ALL RECIPES
Fluffy Marshmallow Frosting


History
Marshmallow frosting, also called 7-minute frosting, dates back to early 20th-century American baking. It was created as a lighter alternative to buttercream — made from whipped egg whites and sugar syrup, similar to Italian meringue. This frosting became famous for its cloud-like texture and subtle sweetness, often topping old-fashioned cakes like angel food or coconut cake.
Ingredients
- 1 ½ cups granulated sugar
- ⅓ cup water
- 2 large egg whites (room temperature)
- ¼ teaspoon cream of tartar (or 1 teaspoon lemon juice)

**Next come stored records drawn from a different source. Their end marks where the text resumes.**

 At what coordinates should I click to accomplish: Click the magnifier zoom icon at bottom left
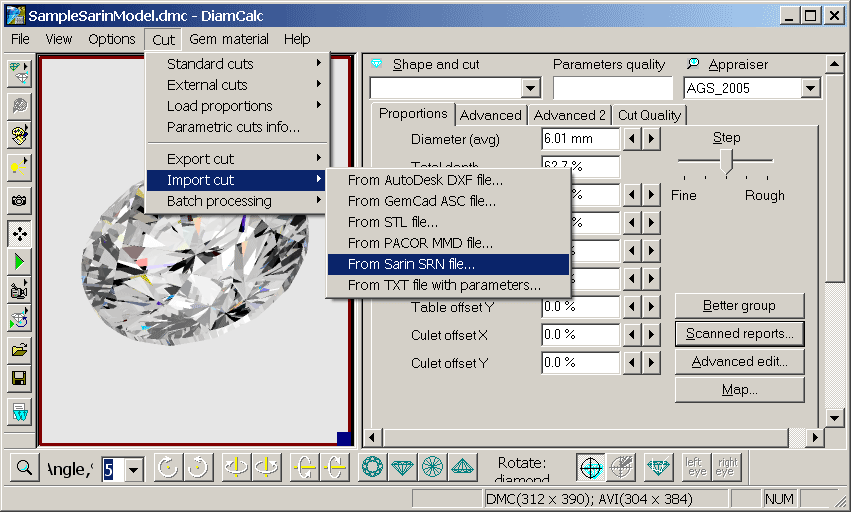[x=22, y=468]
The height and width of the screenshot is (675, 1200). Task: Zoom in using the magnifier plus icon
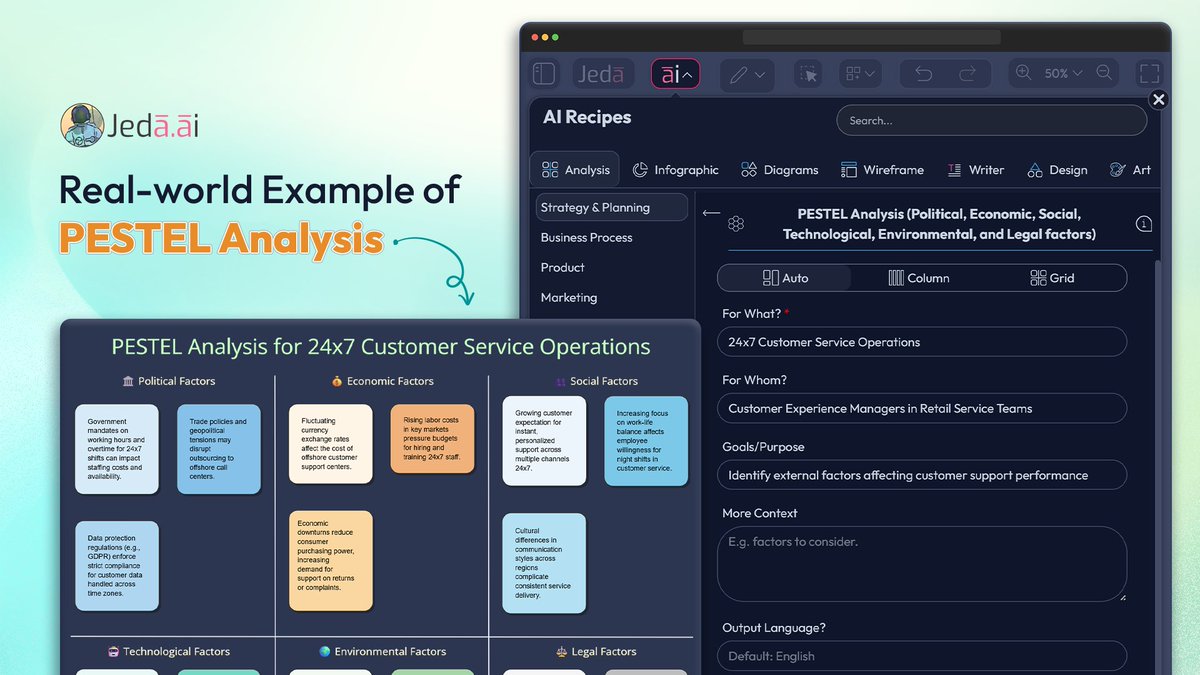(x=1023, y=73)

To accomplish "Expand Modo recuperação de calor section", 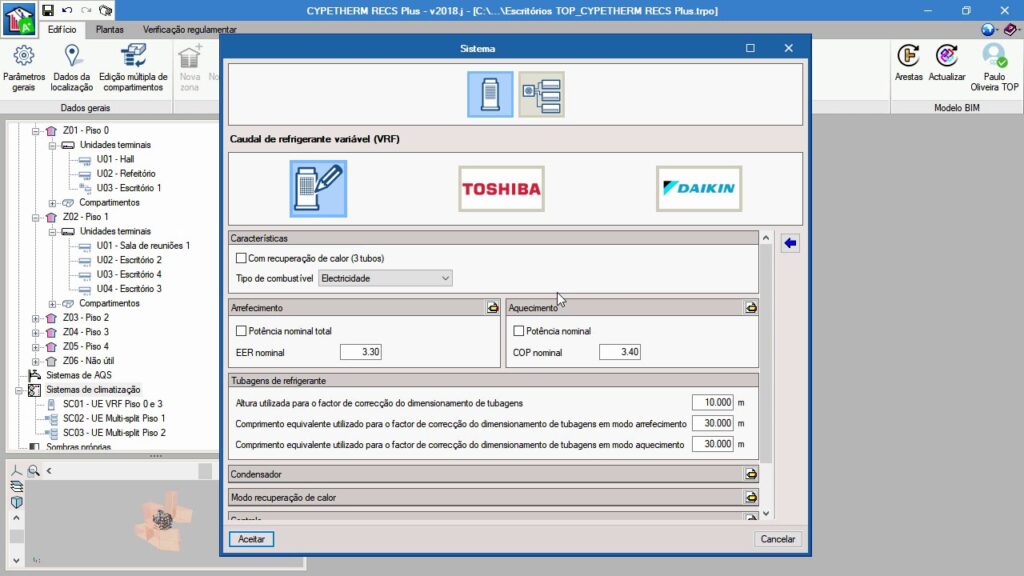I will 750,497.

- 1 teaspoon pure vanilla extract
- Pinch of salt
Instructions
- Prepare Your Tools
Make sure your mixing bowl and beaters are completely clean and dry. Any grease or moisture can prevent your egg whites from whipping properly. - Heat the Sugar Syrup
In a medium saucepan, combine sugar, water, and cream of tartar. Stir gently just to moisten the sugar.
Heat over medium-high heat until the mixture reaches a rolling boil (about 240°F or 115°C on a candy thermometer).
Don’t stir while boiling — it can crystallize the sugar. - Whip the Egg Whites
While the syrup boils, begin whipping your egg whites and salt in a stand mixer or with a hand mixer on high speed until soft peaks form. - Pour the Hot Syrup
Slowly pour the hot syrup into the whipped egg whites while the mixer is running at medium speed. Be careful not to pour directly onto the beaters — pour down the side of the bowl. - Beat Until Glossy and Stiff
Increase to high speed and continue beating for about 7 minutes or until stiff peaks form and the frosting is thick, glossy, and cool to the touch. - Add Vanilla
Add vanilla extract and beat for another 30 seconds to blend.
Uses
- Frosting for cakes, cupcakes, and pies
- As filling for sandwich cookies or s’mores desserts
- Toast lightly with a kitchen torch for a marshmallow effect
Benefits
- Light & Airy: Unlike buttercream, it’s fat-free yet rich in texture.
- Naturally Sweet: No heavy butter taste — just pure marshmallow flavor.
- Stable & Shiny: Holds its shape beautifully for piping and decorating.
- Quick to Make: Only takes 10 minutes once you get used to it.
Tips
- If you want a stronger marshmallow flavor, add 1 tablespoon of marshmallow fluff at the end of whipping.
- Store unused frosting in an airtight container at room temperature for up to 24 hours — best used the same day.
- Avoid humidity; it can make the frosting sticky.